Peugeot e-208

Il ne s’agit pas d’une augmentation spécifique à la version branchée de la citadine polyvalente du Lion : tous les modèles de Peugeot 208, quelle que soit leur motorisation, viennent de voir grimper leurs tarifs de 400 euros au catalogue.

La e-208 démarre désormais à 32.700 euros, contre 32.100 euros en début d’année. Une augmentation de 200 euros avait déjà alourdi la facture en janvier. Ce qui pousse au total de 600 euros le curseur.

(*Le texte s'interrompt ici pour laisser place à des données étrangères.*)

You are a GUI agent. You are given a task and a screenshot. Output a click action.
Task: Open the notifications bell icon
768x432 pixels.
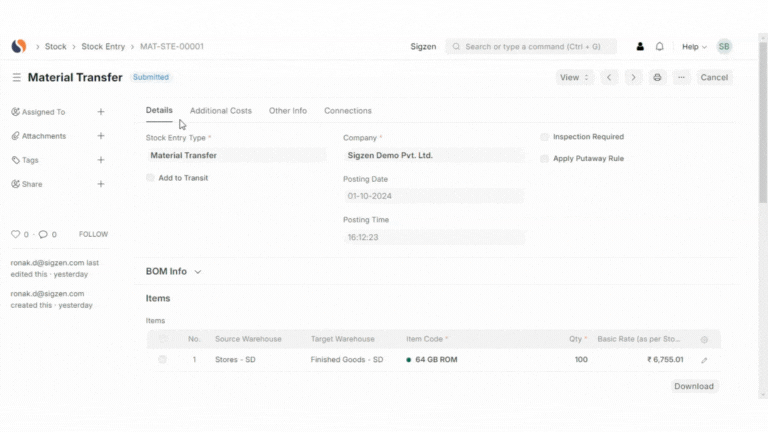pyautogui.click(x=660, y=46)
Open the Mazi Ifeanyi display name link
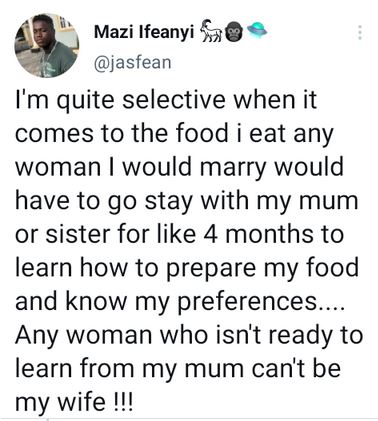 pyautogui.click(x=144, y=32)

Si l’on peut comprendre que la crise sanitaire du Covid-19 a fragilisé l’industrie automobile, il est regrettable que Peugeot ne fasse pas une exception pour la e-208 dont les ventes pourraient littéralement être dopées avec les nouvelles aides mises en place en début de semaine par le gouvernement.

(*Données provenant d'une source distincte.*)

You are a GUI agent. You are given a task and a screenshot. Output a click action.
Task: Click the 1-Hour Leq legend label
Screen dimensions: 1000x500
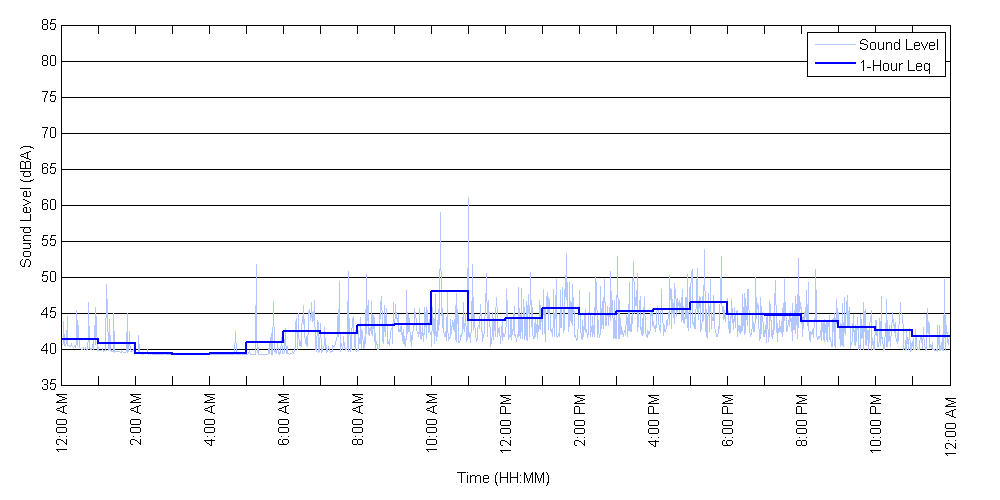[895, 65]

Résultat, la déclinaison électrique de la 208, aussi convaincante soit-elle, pèse plus lourd à l’achat face à la concurrence. Le fossé se creuse plus encore quand des constructeurs en face adopte une attitude inverse. Hyundai, par exemple, déduit une remise de 2.400 euros et une aide à la reprise de 1.000 euros sur son Kona électrique.

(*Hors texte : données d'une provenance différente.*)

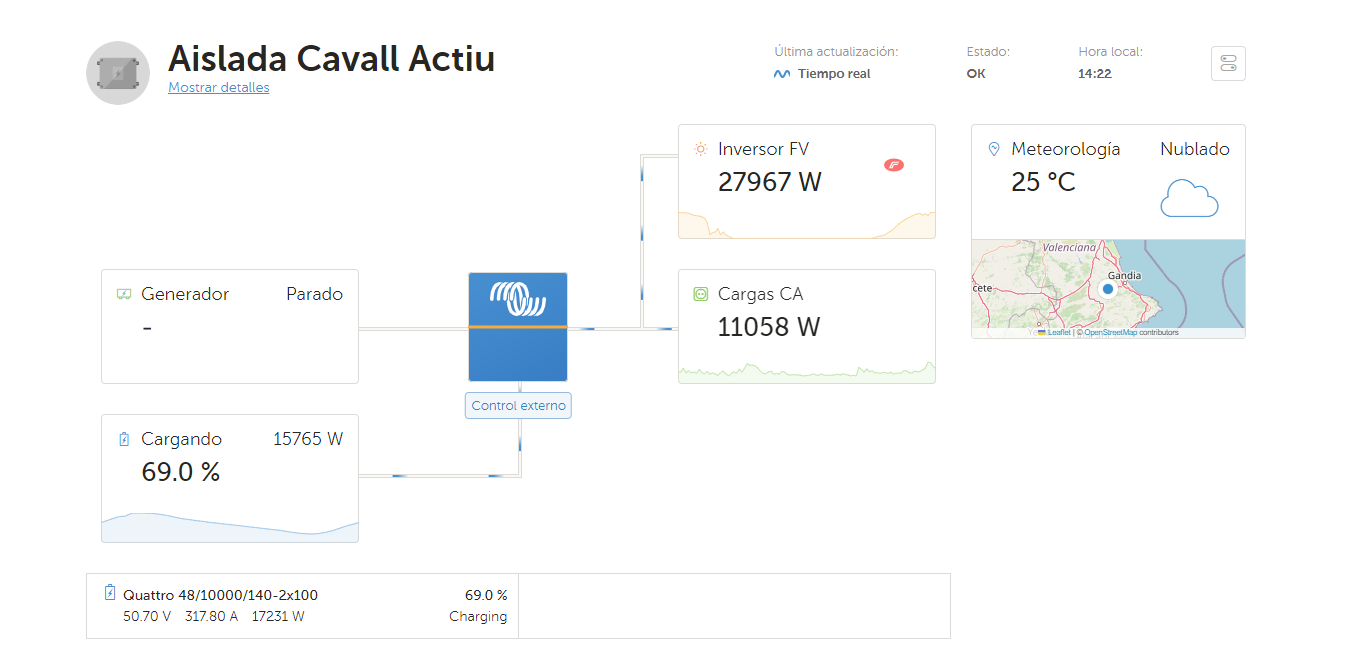
Task: Click the red Fronius badge icon
Action: [x=894, y=165]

Le SUV coréen s’affiche ainsi à partir de 31.500 euros, soit 1.200 euros de moins que la Peugeot e-208. Certes, il s’agit de la version équipée d’une batterie de 39 kWh de capacité énergétique, dotant l’engin d’une autonomie WLTP de 289 kilomètres, contre 340 pour la 208 électrique en finition d’entrée de gamme.

Idem face à la Renault ZOE : l’écart est désormais de 700 euros au bénéfice des acquéreurs du modèle proposé par Renault qui conserve comme supériorité de pouvoir exploiter au mieux les bornes 22 kW AC très majoritaires en France.

PSA sait pourtant pousser les pions dans le sens de la mobilité électrique quand il le veut. Ainsi avec l’Opel Corsa-e qui s’impose de plus en plus comme l’alternative à la e-208 avec laquelle elle partage le même groupe motopropulseur.